▶ Brief: Determine how many of the lines below include "height", then respond with that number and no other text.

START Supplied records

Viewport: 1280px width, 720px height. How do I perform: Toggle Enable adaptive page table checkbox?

END Supplied records
START Supplied records

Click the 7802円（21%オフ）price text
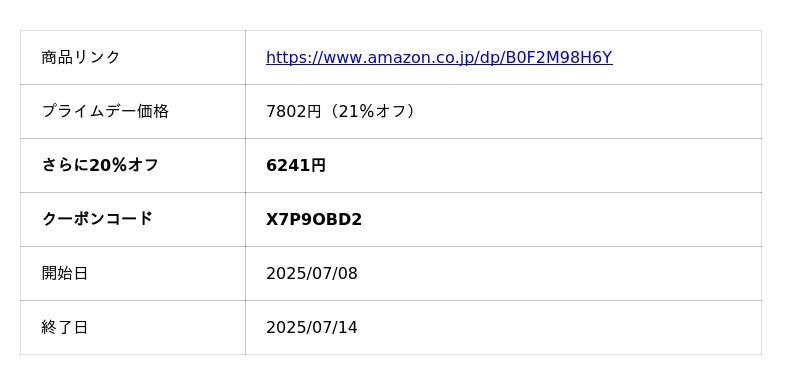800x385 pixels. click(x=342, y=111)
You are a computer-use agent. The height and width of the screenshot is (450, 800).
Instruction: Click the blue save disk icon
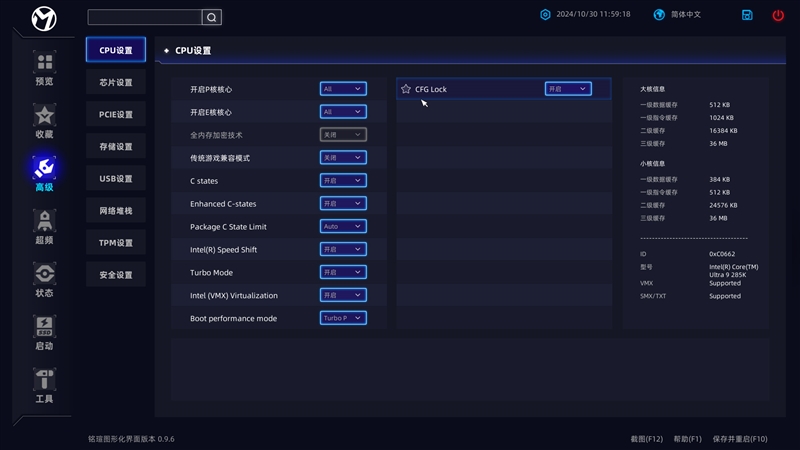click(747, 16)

END Supplied records

▶ Output of the exercise: 2